**ACTION ITEM**
Give back, exactly as written, the lines of the listing from the top through the line holding "628x427 pixels.", and nothing more. Exclude pictures.

**AVAILABLE DATA**
>>>>>
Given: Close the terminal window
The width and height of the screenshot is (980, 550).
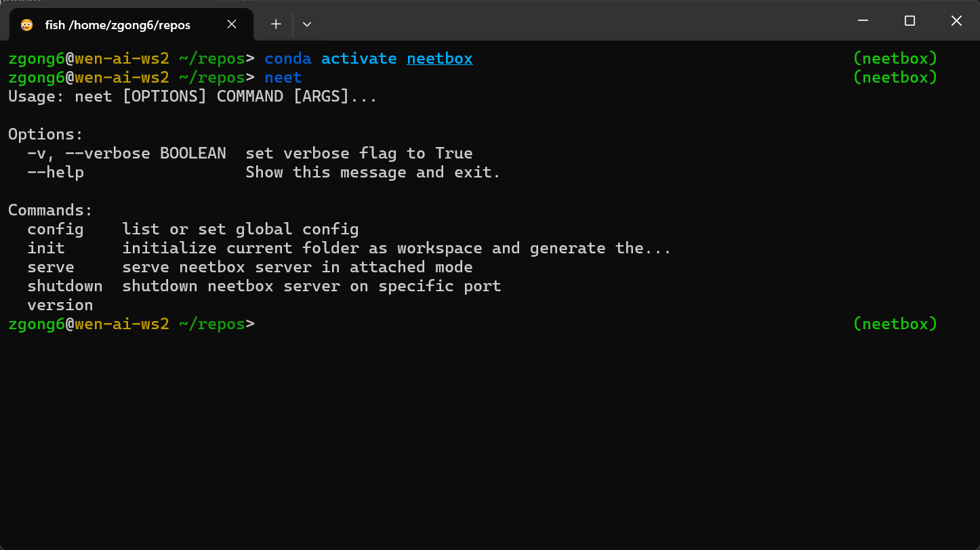Looking at the screenshot, I should point(956,21).
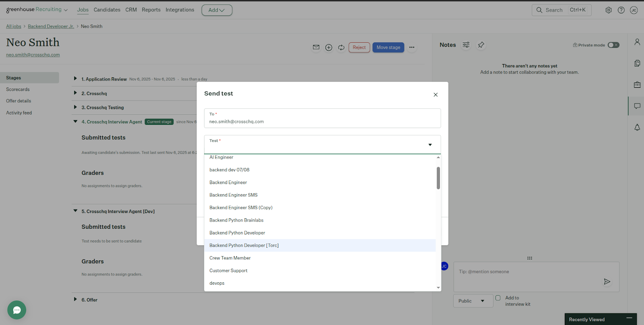Pin the Notes panel
This screenshot has width=644, height=325.
481,45
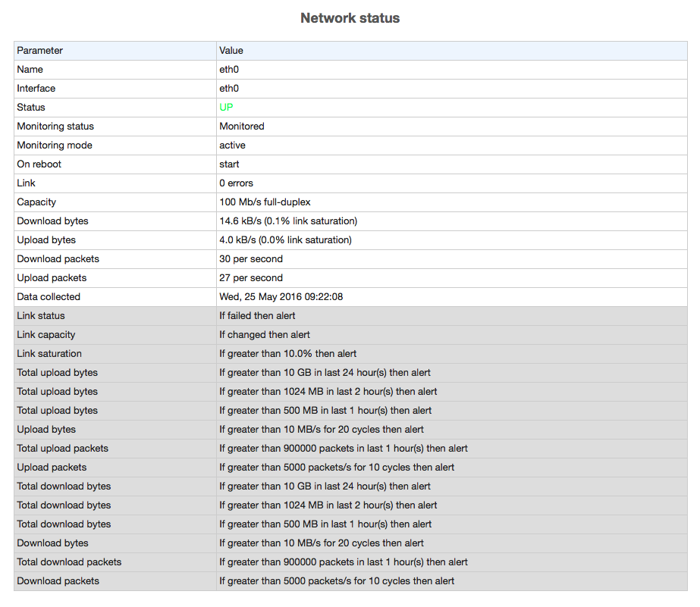Select the 30 per second download packets
Image resolution: width=700 pixels, height=607 pixels.
[251, 259]
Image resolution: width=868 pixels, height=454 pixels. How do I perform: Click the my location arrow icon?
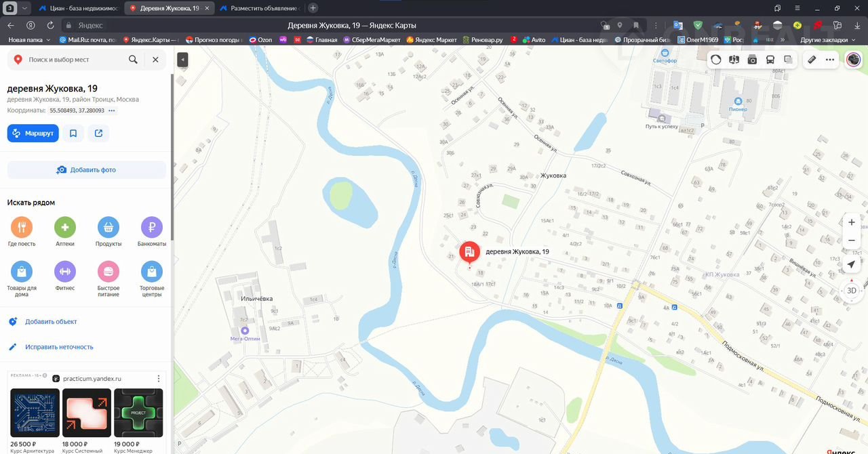(x=852, y=264)
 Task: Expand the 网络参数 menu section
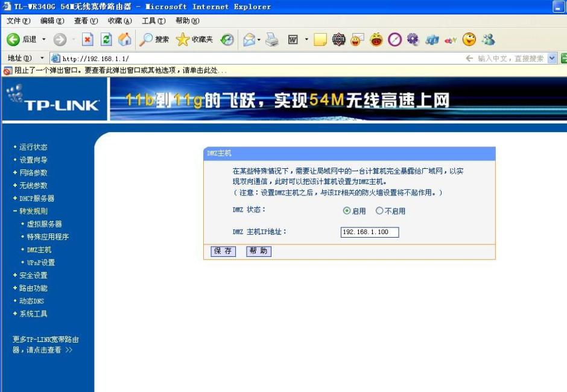click(x=33, y=172)
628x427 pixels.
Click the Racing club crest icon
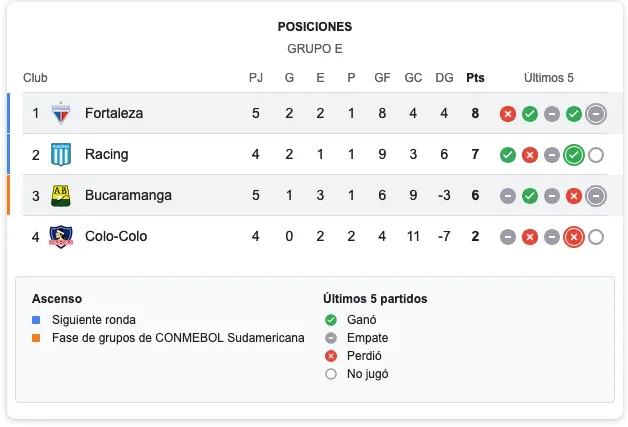coord(62,154)
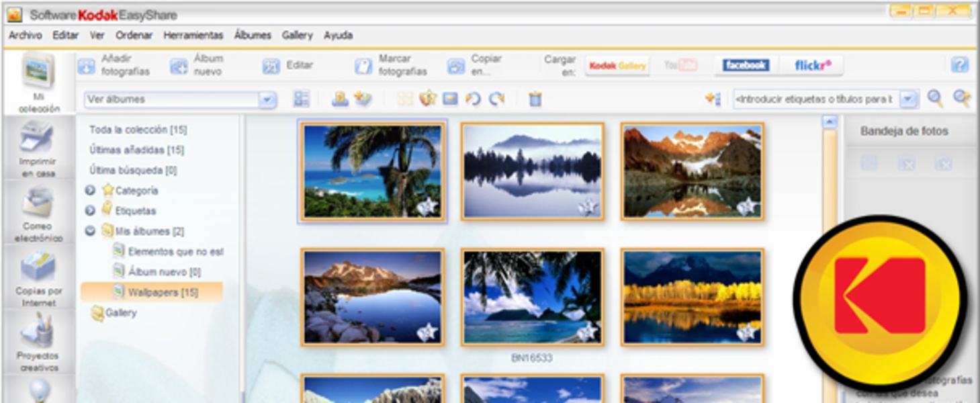Delete selection using the trash can icon
This screenshot has height=403, width=980.
535,99
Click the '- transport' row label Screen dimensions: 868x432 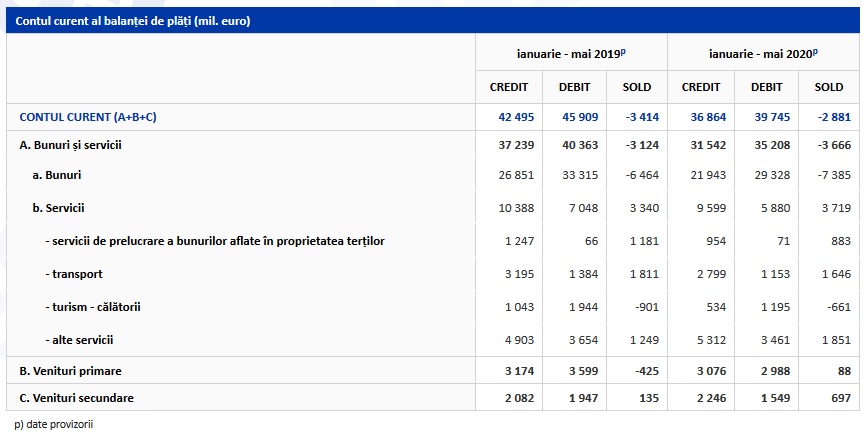(74, 274)
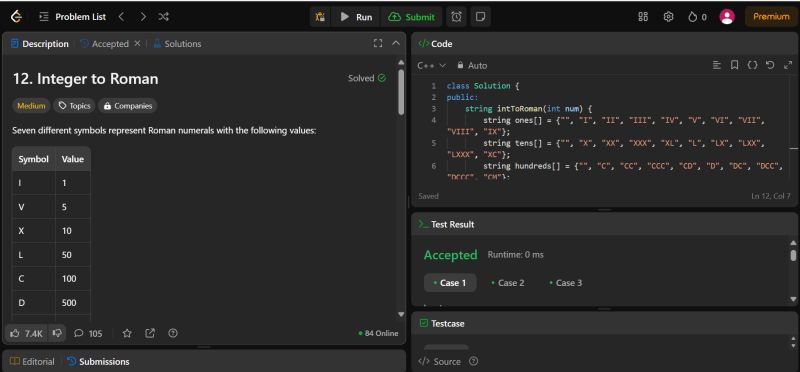Screen dimensions: 800x372
Task: Open the timer alarm clock icon
Action: point(456,17)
<<<<<
**REPLY TO THE TASK**
Given: Close the terminal window
The width and height of the screenshot is (980, 550).
Looking at the screenshot, I should point(956,21).
Pin the Notes panel
This screenshot has width=644, height=325.
481,45
Select the 30 per second download packets
Image resolution: width=700 pixels, height=607 pixels.
[251, 259]
Image resolution: width=868 pixels, height=454 pixels. How do I perform: Click the my location arrow icon?
(x=852, y=264)
 Task: Expand the 网络参数 menu section
click(x=33, y=172)
628x427 pixels.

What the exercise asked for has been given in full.